/---
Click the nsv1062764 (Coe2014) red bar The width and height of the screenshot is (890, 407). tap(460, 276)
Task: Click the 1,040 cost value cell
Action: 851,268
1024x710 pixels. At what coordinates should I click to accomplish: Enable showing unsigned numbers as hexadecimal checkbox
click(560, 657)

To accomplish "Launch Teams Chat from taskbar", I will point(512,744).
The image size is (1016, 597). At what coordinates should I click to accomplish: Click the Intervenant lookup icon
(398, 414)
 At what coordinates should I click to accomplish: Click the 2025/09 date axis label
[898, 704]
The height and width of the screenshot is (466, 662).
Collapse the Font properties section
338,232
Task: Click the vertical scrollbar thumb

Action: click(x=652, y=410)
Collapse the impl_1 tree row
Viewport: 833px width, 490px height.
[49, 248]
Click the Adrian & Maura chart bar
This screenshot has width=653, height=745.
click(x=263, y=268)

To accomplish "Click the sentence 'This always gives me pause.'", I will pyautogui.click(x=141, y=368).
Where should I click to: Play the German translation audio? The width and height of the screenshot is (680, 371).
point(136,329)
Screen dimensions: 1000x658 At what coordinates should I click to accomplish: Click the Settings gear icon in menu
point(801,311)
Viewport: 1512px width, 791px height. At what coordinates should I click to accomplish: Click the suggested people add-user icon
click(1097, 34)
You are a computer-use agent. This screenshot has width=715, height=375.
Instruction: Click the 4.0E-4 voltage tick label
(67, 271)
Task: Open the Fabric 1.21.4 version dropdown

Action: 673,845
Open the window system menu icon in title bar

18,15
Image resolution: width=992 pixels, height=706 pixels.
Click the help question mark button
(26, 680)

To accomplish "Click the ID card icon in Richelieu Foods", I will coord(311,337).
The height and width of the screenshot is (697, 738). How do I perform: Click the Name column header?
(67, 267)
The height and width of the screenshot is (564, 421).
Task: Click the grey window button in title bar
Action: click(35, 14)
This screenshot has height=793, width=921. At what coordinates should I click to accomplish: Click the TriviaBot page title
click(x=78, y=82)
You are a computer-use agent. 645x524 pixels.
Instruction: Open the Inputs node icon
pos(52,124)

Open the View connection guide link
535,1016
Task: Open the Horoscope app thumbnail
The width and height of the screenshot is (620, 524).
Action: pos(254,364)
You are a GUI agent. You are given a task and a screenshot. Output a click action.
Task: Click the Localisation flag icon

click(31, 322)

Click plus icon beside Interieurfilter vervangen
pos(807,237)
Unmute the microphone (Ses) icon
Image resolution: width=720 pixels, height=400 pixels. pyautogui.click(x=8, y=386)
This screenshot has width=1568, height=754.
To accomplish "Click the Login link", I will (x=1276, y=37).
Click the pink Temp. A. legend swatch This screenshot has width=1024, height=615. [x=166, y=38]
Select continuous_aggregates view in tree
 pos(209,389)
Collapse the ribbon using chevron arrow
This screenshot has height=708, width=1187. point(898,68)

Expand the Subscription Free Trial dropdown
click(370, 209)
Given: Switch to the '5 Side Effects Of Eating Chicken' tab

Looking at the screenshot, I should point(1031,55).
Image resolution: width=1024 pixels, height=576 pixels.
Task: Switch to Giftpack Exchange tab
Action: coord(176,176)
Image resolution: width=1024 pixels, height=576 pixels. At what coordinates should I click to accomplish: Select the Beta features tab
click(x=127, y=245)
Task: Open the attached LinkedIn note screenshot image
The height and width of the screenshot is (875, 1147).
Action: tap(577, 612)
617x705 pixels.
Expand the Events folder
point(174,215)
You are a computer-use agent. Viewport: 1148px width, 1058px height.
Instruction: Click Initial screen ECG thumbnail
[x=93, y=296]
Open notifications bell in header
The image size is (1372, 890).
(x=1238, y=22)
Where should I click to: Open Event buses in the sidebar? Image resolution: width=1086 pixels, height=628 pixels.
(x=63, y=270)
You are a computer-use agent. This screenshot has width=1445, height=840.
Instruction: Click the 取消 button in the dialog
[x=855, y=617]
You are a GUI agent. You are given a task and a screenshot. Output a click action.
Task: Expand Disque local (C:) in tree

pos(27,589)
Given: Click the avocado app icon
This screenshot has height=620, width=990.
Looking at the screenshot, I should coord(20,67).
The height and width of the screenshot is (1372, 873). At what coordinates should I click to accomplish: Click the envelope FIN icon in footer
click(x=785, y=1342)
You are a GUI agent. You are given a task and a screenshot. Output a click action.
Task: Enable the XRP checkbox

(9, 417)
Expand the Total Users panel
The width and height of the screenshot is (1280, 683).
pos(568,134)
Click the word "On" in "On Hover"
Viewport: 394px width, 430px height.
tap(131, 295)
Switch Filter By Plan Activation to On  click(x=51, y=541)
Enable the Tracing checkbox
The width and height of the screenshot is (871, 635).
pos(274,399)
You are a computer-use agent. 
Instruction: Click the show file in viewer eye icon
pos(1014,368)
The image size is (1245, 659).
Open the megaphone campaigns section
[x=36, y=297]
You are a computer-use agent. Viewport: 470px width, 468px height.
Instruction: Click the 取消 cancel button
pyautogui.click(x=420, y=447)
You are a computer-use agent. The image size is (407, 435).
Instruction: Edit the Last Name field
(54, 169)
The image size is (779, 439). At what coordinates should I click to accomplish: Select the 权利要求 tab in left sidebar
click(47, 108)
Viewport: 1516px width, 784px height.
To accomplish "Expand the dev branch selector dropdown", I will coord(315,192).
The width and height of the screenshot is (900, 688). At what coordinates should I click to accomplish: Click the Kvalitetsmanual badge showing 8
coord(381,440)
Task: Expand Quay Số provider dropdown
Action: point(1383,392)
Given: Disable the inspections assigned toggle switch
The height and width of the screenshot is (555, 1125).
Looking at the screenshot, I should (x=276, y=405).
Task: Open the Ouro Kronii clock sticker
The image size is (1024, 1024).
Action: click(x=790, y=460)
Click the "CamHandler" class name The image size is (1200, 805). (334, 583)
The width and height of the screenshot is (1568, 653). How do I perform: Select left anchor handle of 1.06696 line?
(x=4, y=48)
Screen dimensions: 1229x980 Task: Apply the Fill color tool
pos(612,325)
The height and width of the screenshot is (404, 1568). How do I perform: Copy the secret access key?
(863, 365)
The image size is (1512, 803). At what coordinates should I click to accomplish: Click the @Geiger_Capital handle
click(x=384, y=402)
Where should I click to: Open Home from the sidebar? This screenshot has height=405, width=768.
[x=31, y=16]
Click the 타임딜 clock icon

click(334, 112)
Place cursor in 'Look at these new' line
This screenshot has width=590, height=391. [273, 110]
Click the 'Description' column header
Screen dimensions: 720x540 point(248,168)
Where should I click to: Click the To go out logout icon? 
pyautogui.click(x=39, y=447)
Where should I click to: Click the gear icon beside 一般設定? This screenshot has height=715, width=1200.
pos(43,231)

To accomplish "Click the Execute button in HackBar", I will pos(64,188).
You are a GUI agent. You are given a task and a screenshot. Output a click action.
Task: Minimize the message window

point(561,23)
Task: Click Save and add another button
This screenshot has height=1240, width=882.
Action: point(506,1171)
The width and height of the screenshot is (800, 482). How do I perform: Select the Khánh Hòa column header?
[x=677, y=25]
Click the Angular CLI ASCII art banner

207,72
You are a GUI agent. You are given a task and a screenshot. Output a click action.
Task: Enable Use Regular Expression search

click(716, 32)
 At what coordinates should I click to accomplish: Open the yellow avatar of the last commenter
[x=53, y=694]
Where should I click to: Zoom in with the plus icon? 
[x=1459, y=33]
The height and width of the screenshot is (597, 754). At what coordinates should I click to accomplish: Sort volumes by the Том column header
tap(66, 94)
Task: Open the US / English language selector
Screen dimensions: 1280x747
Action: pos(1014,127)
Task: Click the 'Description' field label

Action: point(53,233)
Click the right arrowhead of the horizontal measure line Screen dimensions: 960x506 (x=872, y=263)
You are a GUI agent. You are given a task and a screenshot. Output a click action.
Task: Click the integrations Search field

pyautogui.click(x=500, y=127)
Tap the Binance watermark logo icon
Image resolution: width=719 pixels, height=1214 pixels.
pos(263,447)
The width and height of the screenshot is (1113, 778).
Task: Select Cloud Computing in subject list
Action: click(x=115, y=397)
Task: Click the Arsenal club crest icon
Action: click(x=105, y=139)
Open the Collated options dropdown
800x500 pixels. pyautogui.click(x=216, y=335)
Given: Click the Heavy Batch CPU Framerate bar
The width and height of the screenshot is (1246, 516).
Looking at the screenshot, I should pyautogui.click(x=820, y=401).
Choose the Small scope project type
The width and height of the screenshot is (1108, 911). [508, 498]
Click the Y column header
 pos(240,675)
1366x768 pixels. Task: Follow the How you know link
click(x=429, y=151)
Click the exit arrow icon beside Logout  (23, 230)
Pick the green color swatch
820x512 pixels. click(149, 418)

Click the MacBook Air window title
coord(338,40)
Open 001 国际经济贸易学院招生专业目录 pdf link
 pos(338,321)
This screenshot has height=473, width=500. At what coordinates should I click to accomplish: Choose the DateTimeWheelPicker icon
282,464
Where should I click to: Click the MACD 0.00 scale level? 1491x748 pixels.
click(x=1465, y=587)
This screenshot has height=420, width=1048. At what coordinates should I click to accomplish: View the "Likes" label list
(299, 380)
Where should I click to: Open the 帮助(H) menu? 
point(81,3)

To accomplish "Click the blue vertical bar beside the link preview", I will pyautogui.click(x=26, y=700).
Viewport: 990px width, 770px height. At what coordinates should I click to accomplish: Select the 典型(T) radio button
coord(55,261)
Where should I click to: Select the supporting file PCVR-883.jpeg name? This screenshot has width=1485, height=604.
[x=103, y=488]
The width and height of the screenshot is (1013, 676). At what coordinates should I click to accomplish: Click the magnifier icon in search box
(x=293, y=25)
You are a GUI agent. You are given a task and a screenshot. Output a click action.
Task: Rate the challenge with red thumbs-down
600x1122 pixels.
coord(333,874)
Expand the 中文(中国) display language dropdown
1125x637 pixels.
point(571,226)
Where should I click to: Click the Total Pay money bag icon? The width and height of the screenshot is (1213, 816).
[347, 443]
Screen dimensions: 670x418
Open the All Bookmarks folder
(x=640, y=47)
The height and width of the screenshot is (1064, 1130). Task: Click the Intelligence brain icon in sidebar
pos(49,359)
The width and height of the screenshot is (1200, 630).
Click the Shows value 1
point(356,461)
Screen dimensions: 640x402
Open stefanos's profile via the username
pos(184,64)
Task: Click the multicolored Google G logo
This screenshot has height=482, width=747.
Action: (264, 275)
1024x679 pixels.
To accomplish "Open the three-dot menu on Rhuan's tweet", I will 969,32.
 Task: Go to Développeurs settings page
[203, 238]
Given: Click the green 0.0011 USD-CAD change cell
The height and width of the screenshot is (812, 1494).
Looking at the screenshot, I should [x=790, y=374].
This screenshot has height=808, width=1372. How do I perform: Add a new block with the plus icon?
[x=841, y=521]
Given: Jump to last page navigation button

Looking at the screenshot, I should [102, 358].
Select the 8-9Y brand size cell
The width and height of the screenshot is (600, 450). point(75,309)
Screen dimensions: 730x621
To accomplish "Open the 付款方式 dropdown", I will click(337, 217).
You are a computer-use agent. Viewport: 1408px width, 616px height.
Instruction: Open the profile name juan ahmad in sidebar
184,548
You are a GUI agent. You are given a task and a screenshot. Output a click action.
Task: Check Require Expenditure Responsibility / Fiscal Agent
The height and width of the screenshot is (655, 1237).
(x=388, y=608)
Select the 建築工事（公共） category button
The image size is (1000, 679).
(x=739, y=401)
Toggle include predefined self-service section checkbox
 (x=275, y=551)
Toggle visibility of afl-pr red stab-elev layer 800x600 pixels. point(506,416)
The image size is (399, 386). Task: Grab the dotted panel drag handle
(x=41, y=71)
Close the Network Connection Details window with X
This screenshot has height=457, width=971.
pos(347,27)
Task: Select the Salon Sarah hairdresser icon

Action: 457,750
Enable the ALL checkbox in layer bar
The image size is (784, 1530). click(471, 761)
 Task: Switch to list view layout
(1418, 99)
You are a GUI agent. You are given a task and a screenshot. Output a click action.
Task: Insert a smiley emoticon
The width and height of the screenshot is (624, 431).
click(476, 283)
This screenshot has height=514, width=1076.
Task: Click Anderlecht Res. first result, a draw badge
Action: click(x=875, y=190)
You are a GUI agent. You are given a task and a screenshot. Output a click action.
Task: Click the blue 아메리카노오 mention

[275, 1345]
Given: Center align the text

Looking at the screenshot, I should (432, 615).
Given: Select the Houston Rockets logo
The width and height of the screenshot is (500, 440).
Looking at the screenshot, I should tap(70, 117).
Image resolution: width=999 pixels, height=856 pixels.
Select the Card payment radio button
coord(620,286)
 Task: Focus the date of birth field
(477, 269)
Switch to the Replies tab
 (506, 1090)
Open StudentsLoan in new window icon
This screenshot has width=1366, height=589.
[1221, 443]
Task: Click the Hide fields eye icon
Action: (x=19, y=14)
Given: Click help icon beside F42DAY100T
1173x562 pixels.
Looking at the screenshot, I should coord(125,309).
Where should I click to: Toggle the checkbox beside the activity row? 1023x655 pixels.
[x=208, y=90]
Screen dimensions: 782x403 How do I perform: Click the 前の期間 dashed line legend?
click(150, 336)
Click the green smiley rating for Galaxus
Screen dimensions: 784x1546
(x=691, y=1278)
\---
> Task details
Could you copy every line from the records that has "selector" in it?

> Output of the task
To accomplish "Expand the dev branch selector dropdown", I will coord(315,192).
Task: Open the US / English language selector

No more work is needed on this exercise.